In quarantine, artists are also missing their usual communities; with help from TikTok and Reels, they’re able to find it again. “I wanted to share more of my creativity on another platform and also thought TikTok was such an authentic and artistic community to be a part of that I didn’t want to be left out of all the fun,” Lisa says, about why she first started posting videos online. Especially for people of color, who have been uniquely going through it in the last six months, there’s an extra benefit to offering such an intimate introduction to the art. “I’m especially happy to see more BIPOC [on TikTok] being encouraged and influenced to start throwing because I don’t see a lot of BIPOC in the ceramics community,” Lisa adds.

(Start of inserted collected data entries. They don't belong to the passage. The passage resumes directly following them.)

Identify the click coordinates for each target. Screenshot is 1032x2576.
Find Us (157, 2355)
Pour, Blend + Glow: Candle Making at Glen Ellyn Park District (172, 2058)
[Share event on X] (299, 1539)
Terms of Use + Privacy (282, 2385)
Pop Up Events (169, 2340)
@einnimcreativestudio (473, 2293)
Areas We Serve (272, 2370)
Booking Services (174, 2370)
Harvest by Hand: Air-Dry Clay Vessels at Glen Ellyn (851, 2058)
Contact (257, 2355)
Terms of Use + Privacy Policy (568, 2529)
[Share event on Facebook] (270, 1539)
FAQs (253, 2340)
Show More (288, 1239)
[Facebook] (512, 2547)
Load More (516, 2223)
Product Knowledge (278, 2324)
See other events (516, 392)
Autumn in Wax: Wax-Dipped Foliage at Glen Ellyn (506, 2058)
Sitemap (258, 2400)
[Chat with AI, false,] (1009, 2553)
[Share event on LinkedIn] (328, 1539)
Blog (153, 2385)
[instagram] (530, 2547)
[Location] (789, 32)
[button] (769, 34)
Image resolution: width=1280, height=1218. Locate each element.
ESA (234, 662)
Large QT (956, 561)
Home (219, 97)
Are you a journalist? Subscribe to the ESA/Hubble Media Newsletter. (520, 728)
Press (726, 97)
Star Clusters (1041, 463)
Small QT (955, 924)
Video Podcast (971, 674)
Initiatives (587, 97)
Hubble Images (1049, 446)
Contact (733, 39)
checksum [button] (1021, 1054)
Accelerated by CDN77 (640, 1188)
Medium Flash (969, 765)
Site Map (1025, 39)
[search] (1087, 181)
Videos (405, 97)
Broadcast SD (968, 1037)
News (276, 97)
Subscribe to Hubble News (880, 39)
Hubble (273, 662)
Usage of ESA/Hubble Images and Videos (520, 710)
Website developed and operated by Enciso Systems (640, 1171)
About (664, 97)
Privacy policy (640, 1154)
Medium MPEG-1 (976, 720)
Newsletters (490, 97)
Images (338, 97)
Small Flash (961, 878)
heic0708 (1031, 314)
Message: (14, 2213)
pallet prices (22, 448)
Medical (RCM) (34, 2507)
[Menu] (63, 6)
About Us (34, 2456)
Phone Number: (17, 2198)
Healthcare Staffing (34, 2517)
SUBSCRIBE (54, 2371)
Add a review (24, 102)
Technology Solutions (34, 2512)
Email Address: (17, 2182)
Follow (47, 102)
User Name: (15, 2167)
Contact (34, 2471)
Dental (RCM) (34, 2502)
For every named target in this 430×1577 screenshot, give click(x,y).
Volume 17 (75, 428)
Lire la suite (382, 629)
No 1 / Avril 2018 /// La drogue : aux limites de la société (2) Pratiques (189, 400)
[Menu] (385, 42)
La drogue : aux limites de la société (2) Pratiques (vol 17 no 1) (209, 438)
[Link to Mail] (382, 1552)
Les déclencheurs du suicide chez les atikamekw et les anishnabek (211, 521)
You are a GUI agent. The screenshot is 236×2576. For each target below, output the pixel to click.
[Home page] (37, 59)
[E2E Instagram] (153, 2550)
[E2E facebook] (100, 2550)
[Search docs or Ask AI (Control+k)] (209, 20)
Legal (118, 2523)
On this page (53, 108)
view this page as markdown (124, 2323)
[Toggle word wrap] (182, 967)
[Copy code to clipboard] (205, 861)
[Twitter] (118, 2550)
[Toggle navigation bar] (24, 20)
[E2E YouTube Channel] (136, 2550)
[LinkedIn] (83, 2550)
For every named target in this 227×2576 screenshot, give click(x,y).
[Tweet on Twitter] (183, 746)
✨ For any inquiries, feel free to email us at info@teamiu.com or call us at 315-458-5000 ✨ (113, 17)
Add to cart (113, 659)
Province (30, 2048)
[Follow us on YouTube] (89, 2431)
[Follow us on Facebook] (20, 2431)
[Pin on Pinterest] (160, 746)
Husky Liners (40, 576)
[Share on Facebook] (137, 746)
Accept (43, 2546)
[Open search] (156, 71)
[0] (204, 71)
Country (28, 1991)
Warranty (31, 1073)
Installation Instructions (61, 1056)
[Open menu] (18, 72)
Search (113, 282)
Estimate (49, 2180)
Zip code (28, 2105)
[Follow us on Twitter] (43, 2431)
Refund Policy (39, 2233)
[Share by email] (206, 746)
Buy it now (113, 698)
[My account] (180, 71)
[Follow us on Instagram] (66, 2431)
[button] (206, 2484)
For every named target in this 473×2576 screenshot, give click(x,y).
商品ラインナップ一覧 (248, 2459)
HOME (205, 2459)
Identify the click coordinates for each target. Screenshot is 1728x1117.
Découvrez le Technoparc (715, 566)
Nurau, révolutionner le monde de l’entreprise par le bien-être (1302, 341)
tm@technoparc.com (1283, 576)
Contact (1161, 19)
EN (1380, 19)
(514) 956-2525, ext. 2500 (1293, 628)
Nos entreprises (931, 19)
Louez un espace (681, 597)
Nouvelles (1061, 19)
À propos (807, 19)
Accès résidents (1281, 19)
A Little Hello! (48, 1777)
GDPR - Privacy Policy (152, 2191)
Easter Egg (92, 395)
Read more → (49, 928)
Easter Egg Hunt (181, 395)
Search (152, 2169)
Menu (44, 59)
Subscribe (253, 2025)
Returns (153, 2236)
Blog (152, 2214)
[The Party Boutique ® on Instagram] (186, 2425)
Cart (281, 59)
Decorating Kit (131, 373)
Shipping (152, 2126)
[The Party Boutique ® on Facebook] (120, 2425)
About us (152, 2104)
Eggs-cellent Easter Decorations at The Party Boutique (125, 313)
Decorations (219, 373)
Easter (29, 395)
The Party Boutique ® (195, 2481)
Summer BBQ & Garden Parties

But, for some artists, they feel as calmed by TikTok as their viewers feel calmed by their work. “For most of my life, my anxiety stopped me from living the life I’ve wanted, but posting on TikTok and receiving encouraging comments helped me fight against my anxiety,” Lisa says. “Pushing myself to share my love for creativity to this platform, without being afraid of what others think, opened many doors for opportunities outside the TikTok realm as well.”

While watching ceramics TikToks, I can feel my anxiety decreasing: I feel less stressed, less focused on what’s coming in the next hour or day or week and I’m thinking about nothing more than the person creating something right in front of me. It’s a gentle break from the larger turmoil that makes up our daily lives.

“People really love the videos,” Matsuda says. “They say they are really relaxing and calming. You can really get lost in them.” And who among us doesn’t want to get a little lost right now?